Thursday, August 25, 2016

My greatest source of (un)happiness.


I happened to stumble upon this hilarious talk by Prof. Dan Gilbert. He is one of the leading researchers in the field of positive psychology and the author of the best selling book, 'Stumbling upon Happiness'.

A few years ago, one of my European friends had a rather peculiar observation about how modern humans reproduce. He said to me, "People spend all of their 20s trying hard not to have kids. And then the same people spend all of their 30s trying hard to have them". It was so true in that given moment -- at a house party of about 30 drunk adults in their twenties -- that it made me laugh and broke my heart at the same time. I was once discussing the modern (?) dating problems with my mother, who in spite of her rather liberal stand on relationships and dating, still believed at the time that getting me married and having a grandchild would make her happy. The discussion came to all the deal-breakers in modern relationships. And one person not wanting kids was always trending on the breakup analysis. Even for her, it was unpalatable. "If you don't have kids, what do you do all your life?", she exclaimed.

"You travel! You set up a food truck! You read as many books as you want!" , was my answer at the time. But inside I knew that all of this is never going to  make me as happy as having a kid would!
I was not entirely right. Before I sound like I regret becoming a mother, let me establish the boundary of my thoughts. I don't think having a child is going to make you happy, if you are not already reasonably happy. A sad person wanting a child in order to become happy, probably won't work. But as you go about your reasonably happy life and happen to have a kid, I think you'd find that your happiness is a bit on the decline. :)

Kids are cost and energy intensive. For the first three months or so, it feels like a startup which is going no where. You are just feeding and cleaning a strange little human. You love them to bits but they are just using you for  nourishment. They don't smile at you. They are constantly stressed and have trust issues with you. The sleepless nights don't help, and neither does the constant anxiety of doing something wrong, for you are nursing a piece of your own heart.

As you get back to your life, amidst various judgments (should you have any other life now?), the graph definitely picks up. Your child supports you through this ofcourse. I watched this talk again and again. Then I realised that before we can summarize that kids make us unhappy, we should also define what makes us happy. Not in terms of circumstances, but in terms of the state of our mind.

The great thing about toddlers is that they live in the moment.

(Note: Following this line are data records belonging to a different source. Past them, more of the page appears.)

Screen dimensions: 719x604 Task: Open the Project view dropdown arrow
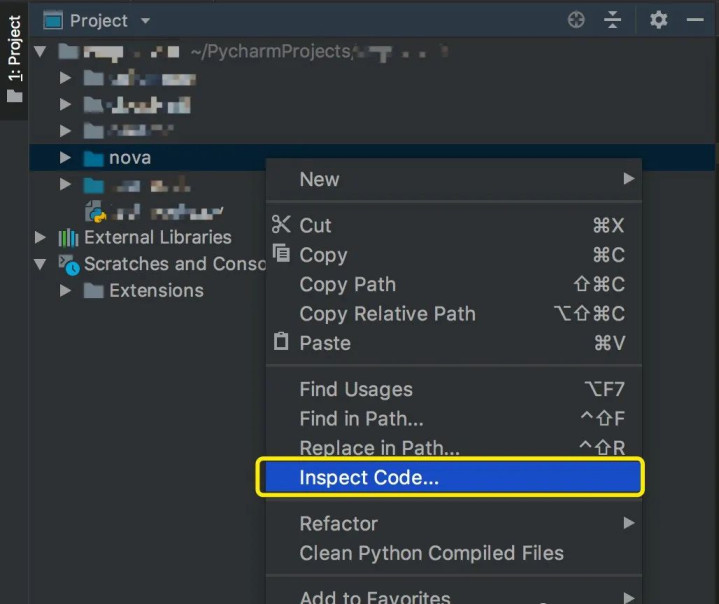click(x=145, y=21)
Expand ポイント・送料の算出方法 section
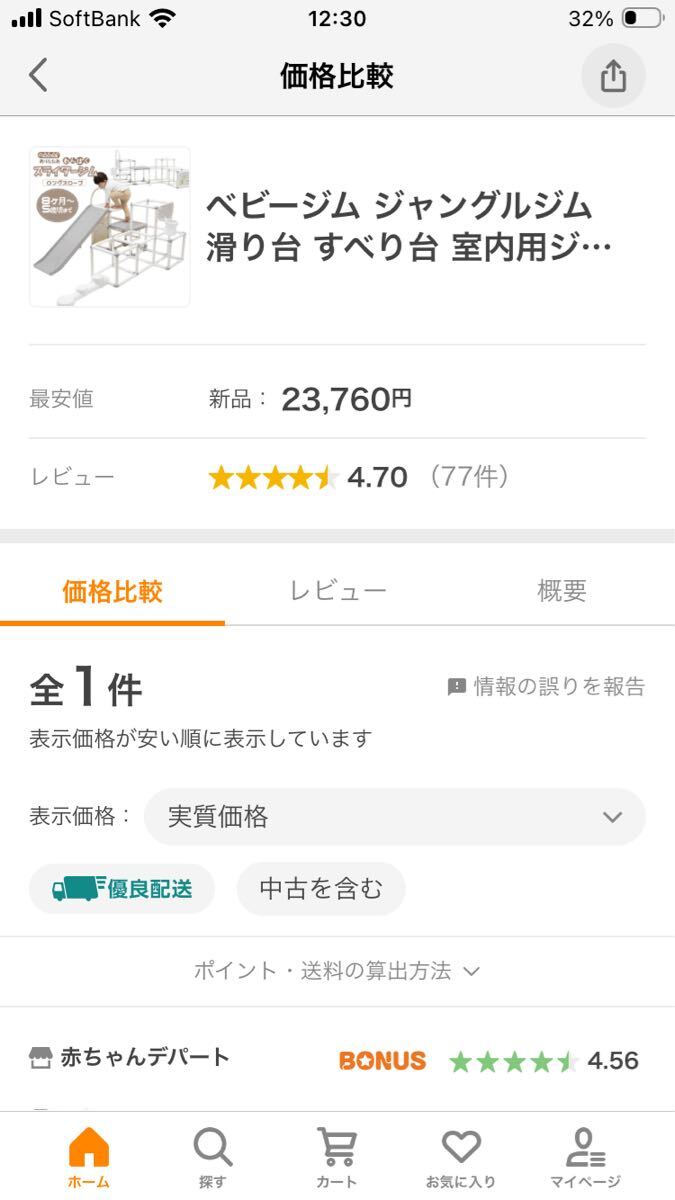Screen dimensions: 675x1200 [x=337, y=971]
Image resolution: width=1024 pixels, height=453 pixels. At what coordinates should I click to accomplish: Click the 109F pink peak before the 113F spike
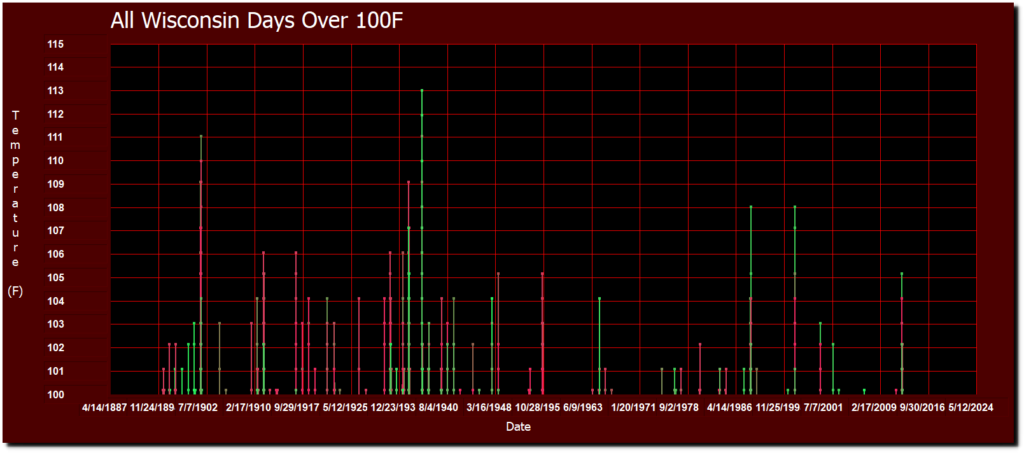point(408,183)
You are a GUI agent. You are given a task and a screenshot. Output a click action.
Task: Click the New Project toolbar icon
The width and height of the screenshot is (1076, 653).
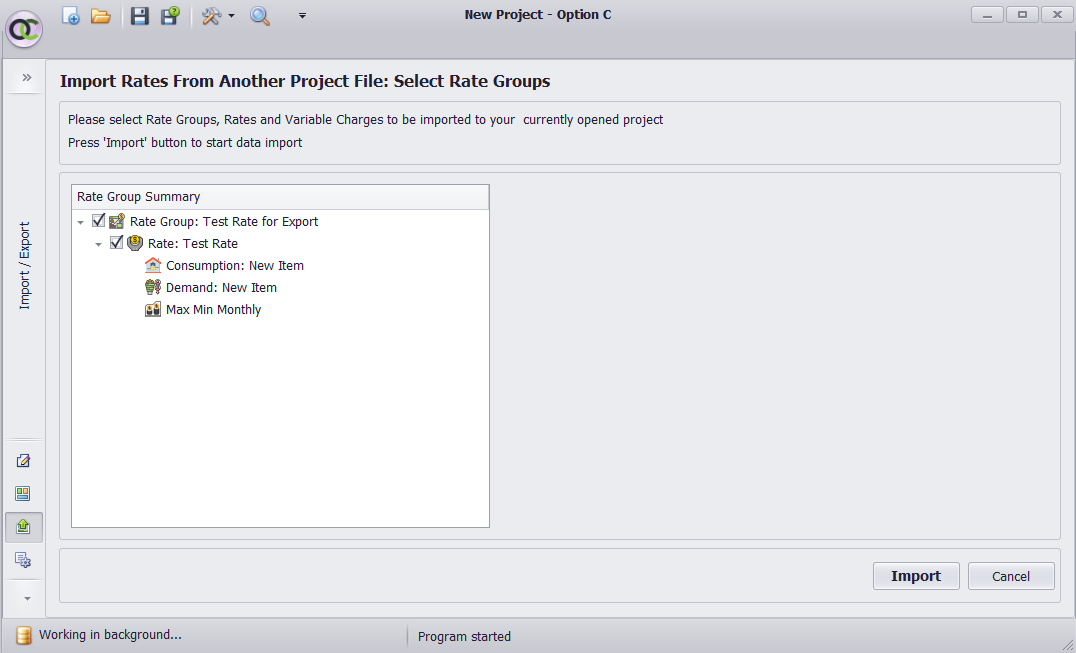coord(71,15)
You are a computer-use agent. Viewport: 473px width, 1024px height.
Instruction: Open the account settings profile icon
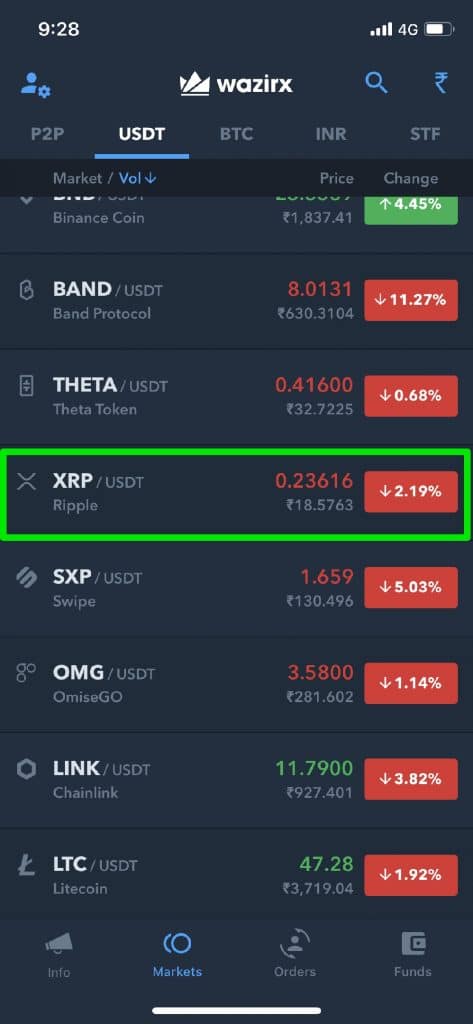[35, 85]
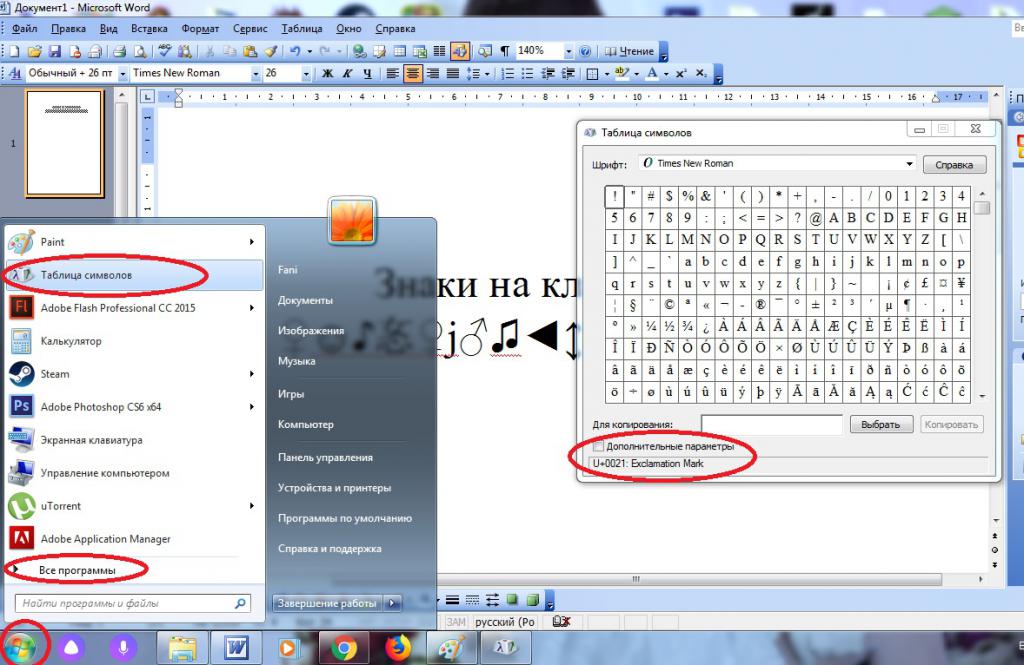The width and height of the screenshot is (1024, 665).
Task: Open the font size 26 dropdown
Action: 305,74
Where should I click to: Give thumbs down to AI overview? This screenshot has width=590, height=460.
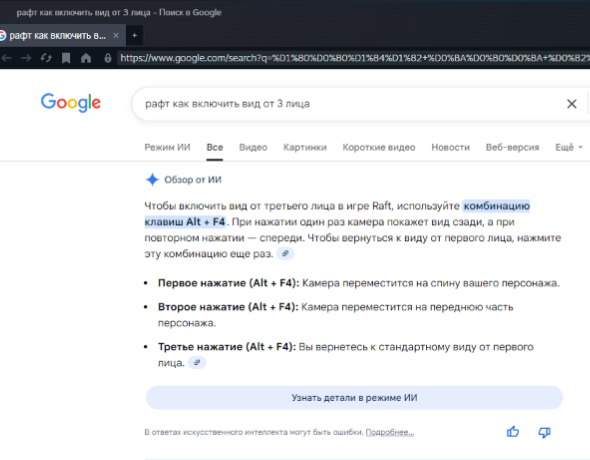544,432
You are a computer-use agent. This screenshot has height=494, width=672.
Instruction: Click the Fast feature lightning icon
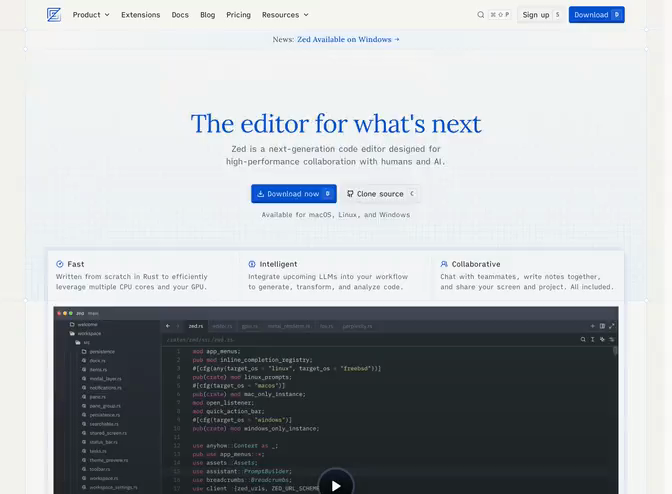click(x=60, y=264)
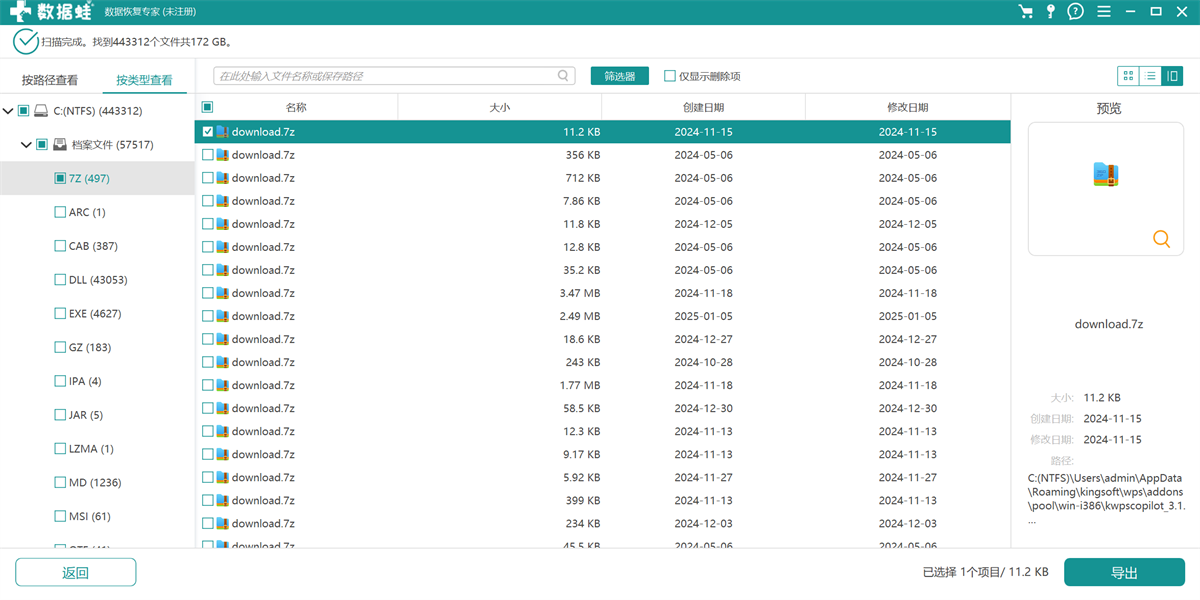1200x600 pixels.
Task: Collapse the 档案文件 category node
Action: (x=26, y=145)
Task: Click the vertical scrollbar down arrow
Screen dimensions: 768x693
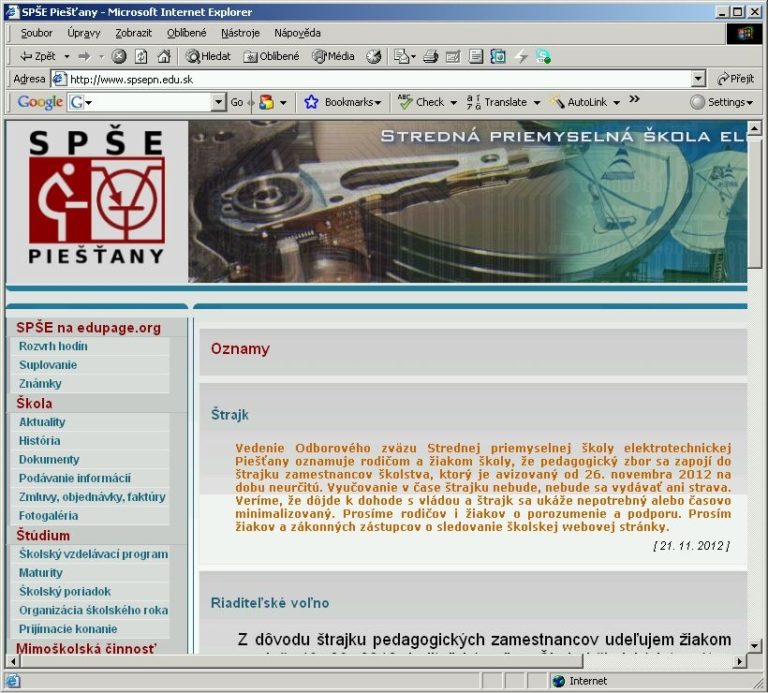Action: click(x=755, y=645)
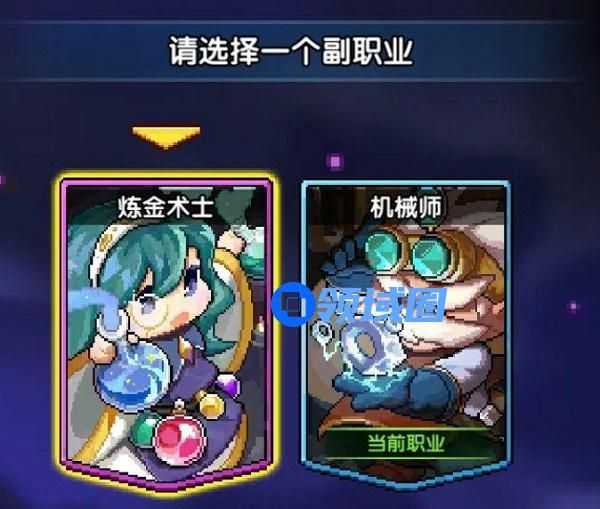Select the 炼金术士 alchemist class card

167,332
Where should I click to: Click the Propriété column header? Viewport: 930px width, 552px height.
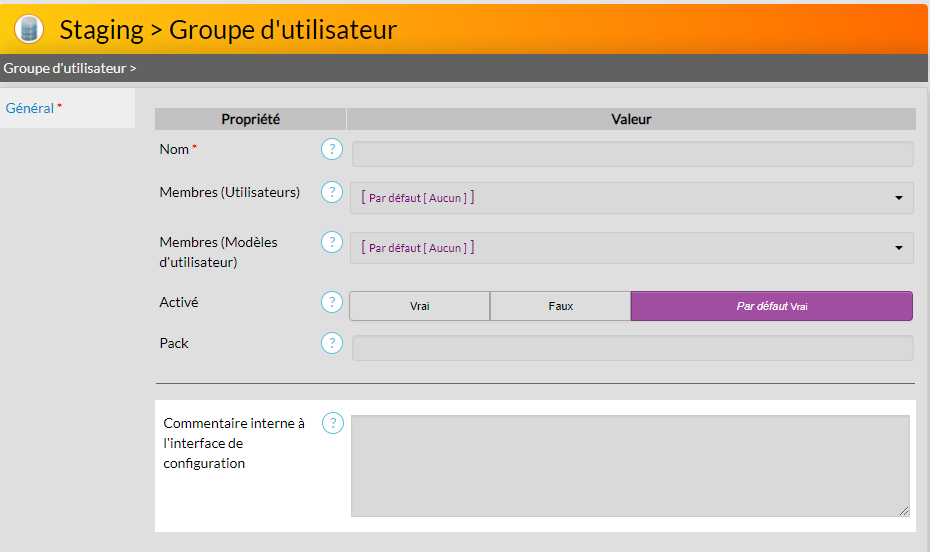(250, 119)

On my way to work every day, I used to hear my son yell "fan" from his car seat at the back. Initially I dismissed it as his word practice. Eventually, I realised that he used to say 'fan' every day at the same spot on the road. One day, I pulled over and checked, and to my surprise, there it was! A giant air conditioner fan installed on the third floor of a school building! After the initial swell of pride, and the superiority of my DNA, I realised that he could do that because he was drinking everything around him with his eyes. I never do that anymore.

At our recent vacation in Pondicherry, my son threw a tantrum because he wanted to go to the park (of all the things we could do, we had to drag ourselves to a park which felt no different to what we do in Pune). We dragged ourselves, feeling sorry that we cannot just sit at a French cafe, sipping on an espresso, eating a pan-au-chocolat. Once inside the park, it was obvious that we HAD to buy a soap bubble maker. So I sat down on a bench and started making bubbles for Vikram to chase. All of a sudden two blonde kids showed up next to me. They were French and they followed the bubbles and realised I was the source. For the next 30 minutes or so, I was standing on a park bench like an idiot and blowing bubbles at roughly 7 kids. They were all so deliriously happy that it indeed made me forget that I was pissed off about coming to the park instead of a cafe!

I think that's how kids make you happy. They are, like Prof. Gilbert says, like cashmere socks. Sometimes you like them because you are spending so much of your life and money on them. At others, they genuinely make you feel warm and fuzzy. Even if it is only for 30 minutes in an entire day. :)


2 comments:

madraskaari said...

Have you stopped blogging entirely? sad :-(

Saee said...

Hey!! So nice to see this comment. I came back here to write again.